- In March, 13cabs launched a delivery service called 13things to transport your parcels where they need to go.
- Now 13things is branching into food delivery for restaurants and cafes.
- 13things isn’t charging restaurants a commission fee for its service – and it took at swipe at delivery platforms that do.
- Visit Business Insider Australia’s homepage for more stories.
13cabs is making its way into food delivery to support restaurants.
The taxi operator launched a delivery service called 13things back in March, redeploying many of its 40,000 drivers as delivery drivers to transport goods like medicine or groceries in Aussie cities. It promises 24/7 availability, pickup in under 10 minutes and contactless payments, with users able to order it in much the same way as they would a cab” through the website or app.
Now, 13things is branching into food delivery – but it won’t be charging restaurants any commission fees. In announcing the new offering, the company took a dig at delivery platforms, like Uber Eats and Deliveroo, which charge cafes and restaurants around 30% commission.
“Putting it frankly, we don’t believe there are many Australian businesses that have 30% up their sleeve to begin with,” Andrew Skelton CEO of A2B Australia, the parent company of 13cabs, said in a statement.
13things’ delivery fee is based on the distance travelled, with no other costs or commission fee on top of the meal. And restaurant owners can choose whether to absorb the delivery cost or share it with the customer.
13cabs takes a hard line against commission fees
Delivery platforms such as Uber Eats and Deliveroo have come under fire from restaurant owners over the commission fees they charge. The constant pressure eventually led to Uber Eats relenting and reducing its commission fee from 35% to 30%.
At the time, Uber Eats Regional General Manager APAC Jodie Auster said in a statement that while many restaurant owners want the company to halve its fees, “the issue isn’t as simple” as that.

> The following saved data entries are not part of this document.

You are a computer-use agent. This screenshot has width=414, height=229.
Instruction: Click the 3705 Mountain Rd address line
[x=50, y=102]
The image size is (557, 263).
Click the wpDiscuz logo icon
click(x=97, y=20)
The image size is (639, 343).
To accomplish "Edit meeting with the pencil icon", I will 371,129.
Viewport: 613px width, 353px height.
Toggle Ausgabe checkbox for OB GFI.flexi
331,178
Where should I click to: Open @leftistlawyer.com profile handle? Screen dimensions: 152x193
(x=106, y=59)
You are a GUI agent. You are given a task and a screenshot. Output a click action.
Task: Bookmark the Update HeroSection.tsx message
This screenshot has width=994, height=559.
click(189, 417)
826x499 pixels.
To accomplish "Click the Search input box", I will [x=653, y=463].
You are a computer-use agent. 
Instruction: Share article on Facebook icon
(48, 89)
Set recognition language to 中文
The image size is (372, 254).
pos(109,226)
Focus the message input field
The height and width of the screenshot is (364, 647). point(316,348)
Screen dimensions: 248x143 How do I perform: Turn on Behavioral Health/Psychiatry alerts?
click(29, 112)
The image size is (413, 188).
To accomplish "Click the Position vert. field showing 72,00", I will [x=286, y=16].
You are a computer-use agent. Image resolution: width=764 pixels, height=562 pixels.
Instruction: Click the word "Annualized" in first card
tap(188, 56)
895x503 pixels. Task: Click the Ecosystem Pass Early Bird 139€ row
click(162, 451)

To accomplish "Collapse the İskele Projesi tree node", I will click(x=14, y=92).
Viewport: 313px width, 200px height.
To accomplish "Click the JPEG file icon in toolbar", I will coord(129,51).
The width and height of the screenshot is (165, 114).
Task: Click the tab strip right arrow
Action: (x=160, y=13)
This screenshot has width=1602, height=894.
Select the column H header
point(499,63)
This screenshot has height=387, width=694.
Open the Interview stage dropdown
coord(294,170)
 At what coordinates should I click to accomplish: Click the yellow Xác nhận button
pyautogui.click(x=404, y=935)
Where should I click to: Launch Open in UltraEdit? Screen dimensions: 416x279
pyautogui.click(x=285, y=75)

Instead, she explained that the fees are used to cover costs associated with drivers, generating demand for restaurants and revenue for the Uber Eats business.
“Many people don’t realise that much of the commission fee paid by restaurants is reduced to cover the actual cost of food delivery,” Auster said.
But 13things has taken a hardline stance.
“We think enough is enough with big global platforms taking 30% from restaurant and café owners on every meal ordered, contributing to over the top marketing programs and celebrity endorsements, gouging away profits from our local Aussie businesses,” Skelton said.
“For too long now these overseas companies have diverted away a greedy portion from restaurant owners and used it to promote their own brand rather than promoting the restaurant doing the actual work, wedging themselves between the restaurant and its customers along the way.”
Without commission fees, 13things says it wants to puts local restaurants and cafes “back in control of their costs and their customers.”
“With a 10,000 strong fleet eager for more work and keen to help the community get back on its feet 13cabs is in a perfect position to lead on-demand takeaway deliveries and provide a genuinely important service, especially as local community businesses rebuild,” Skelton added.
13things’ foray into food delivery comes after 13cabs led a successful trial with Woolworths to conduct online delivery.
“We are all keen to support Australian companies in these times and we are excited to continue to build 13things,” Skelton said. “There are many opportunities across several product categories, food and alcohol are just the beginning, as consumers appetite for instant delivery continues to grow.”